Please output the text of the records below exactly as it appears, without the pictures.

* **Data listing**
%%
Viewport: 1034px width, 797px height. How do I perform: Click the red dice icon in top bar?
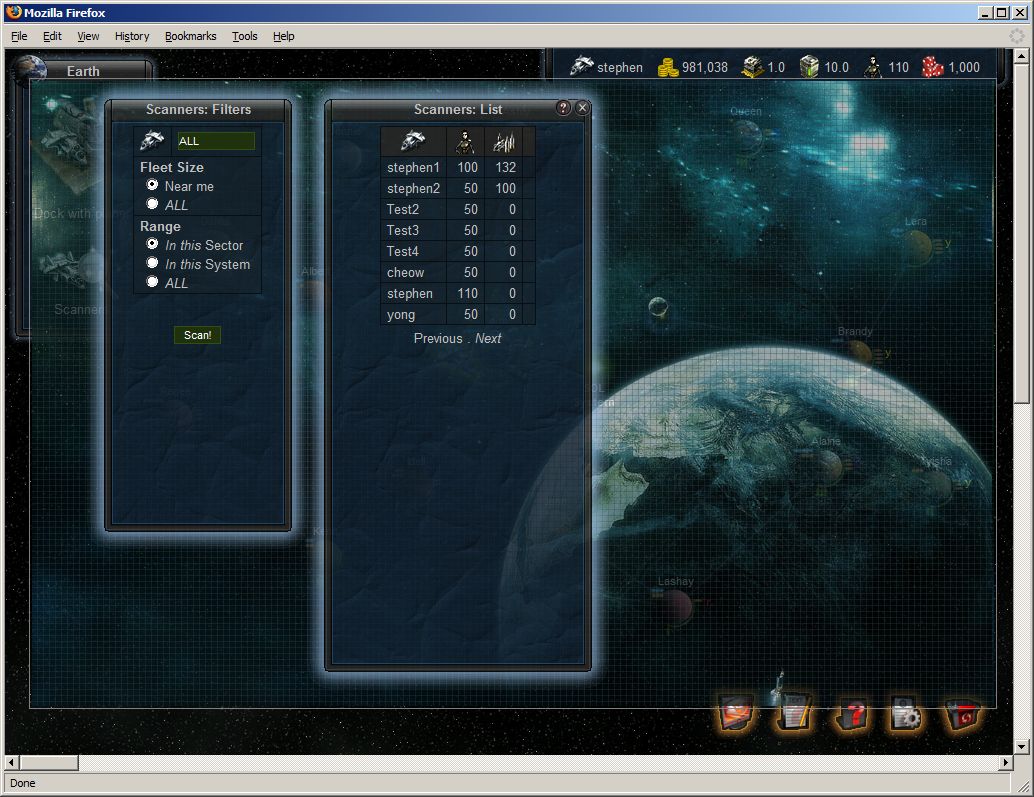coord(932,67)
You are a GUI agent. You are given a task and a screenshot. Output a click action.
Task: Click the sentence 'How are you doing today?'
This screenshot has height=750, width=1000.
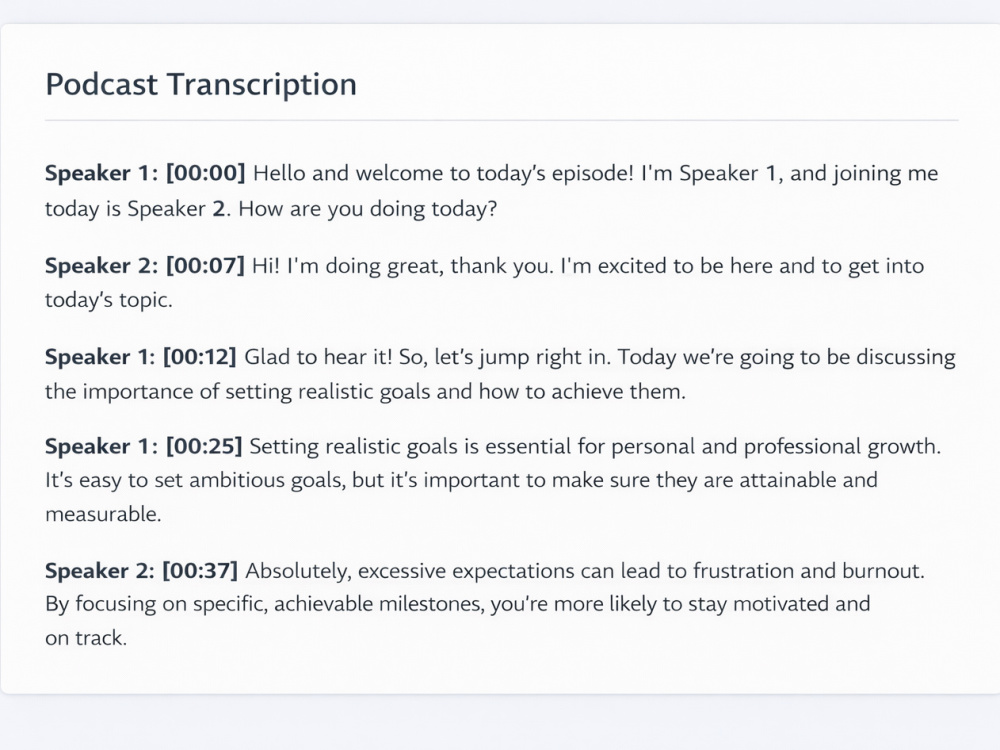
%%
* **Reply to the task**
Viewport: 1034px width, 797px height. How do I perform: Click the red dice icon in top bar?
coord(932,67)
You are a GUI agent. You are given a task and a screenshot. Output a click action.
Task: Click the sentence 'How are you doing today?'
This screenshot has height=750, width=1000.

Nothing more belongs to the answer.